Criteria: 34 CFR 690.63(b)
Questioned Costs: $2,280
Context: Two students were inadvertently awarded and paid Pell for more classes than they attended, resulting is $2,280 overawards. This was not corrected during the audit. One student was not paid Pell for all classes attended, resulting in an underaward of $381. One student was paid the fall 2022 Pell award but was not paid for spring and summer. This student was corrected during the audit process.
Cause: There was not an internal report run to verify that all changes in attendance resulted in the students being paid Pell for the classes in which they began attendance.
Effect: Pell was not awarded correctly based on enrollment status, resulting in overawards to some students and underawards to other students.
Identification as repeat finding, if applicable: Yes, 2022-005.
Recommendation: We recommend a process be used to adjust Pell to be paid in alignment with enrollment status.
Views of Responsible Officials and Planned Corrective Action: Management agrees with the finding. See corrective action plan.
Need Analysis and Loan Proration DEPARTMENT OF EDUCATION
ALN #: 84.268
Federal Award Identification #: 2022-2023 Financial Aid Year
Condition: Students were not appropriately awarded subsidized loans based on need. Where there was a change in the student's cost of attendance or other aid, a recalculation of need based aid was not performed to catch adjustments before a second disbursement of aid was made. One student who was in the final semester to graduate did not have loan appropriately prorated. Errors in need analysis for federal financial aid led to inaccurate awarding and disbursing need based federal financial aid.
Criteria: 34 CFR 685.203
Questioned Costs: $394
Context: Out of 60 students, one student was not awarded aid appropriately based on need analysis. The student had eligibility for subsidized loans but was not awarded up to need, totaling $438. This student was corrected during the audit. One student’s proration was done in aggregate for loans instead of individually between subsidized loans and unsubsidized loans, resulting in an overaward of subsidized loans by $394. This student was not corrected during the audit process.
Cause: Additional scholarships were added after federal aid awarded but before the second disbursement was made. The validation check before the second disbursement was made did not catch these. The proration calculation was performed based on the total of $7,500 instead of $5,500.
Effect: Incorrect allocation of subsidized versus unsubsidized which affects the amount and timing of interest the student must repay.
Identification as repeat finding, if applicable: Yes, 2022-004 and 2021-008.

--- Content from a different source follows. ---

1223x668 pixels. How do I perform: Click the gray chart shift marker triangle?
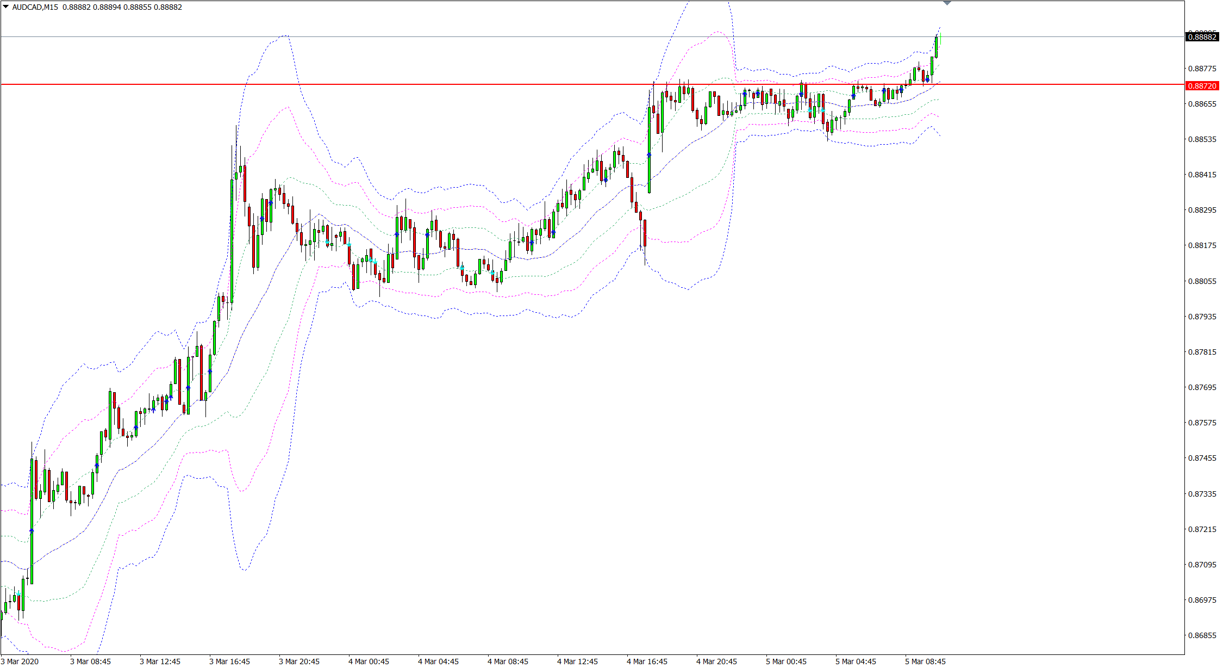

Recommendation: We recommend the University set up reports in the student information system to periodically check for over or under awarding of need based federal aid. We also recommend that the student information system have notifications when a student's cost of attendance is adjusted to review need analysis and update awarding as needed. For loan proration, we recommend the University prorate remaining loans individually between subsidized and unsubsidized programs.
Views of Responsible Officials and Planned Corrective Action: Management agrees with the finding. See corrective action plan.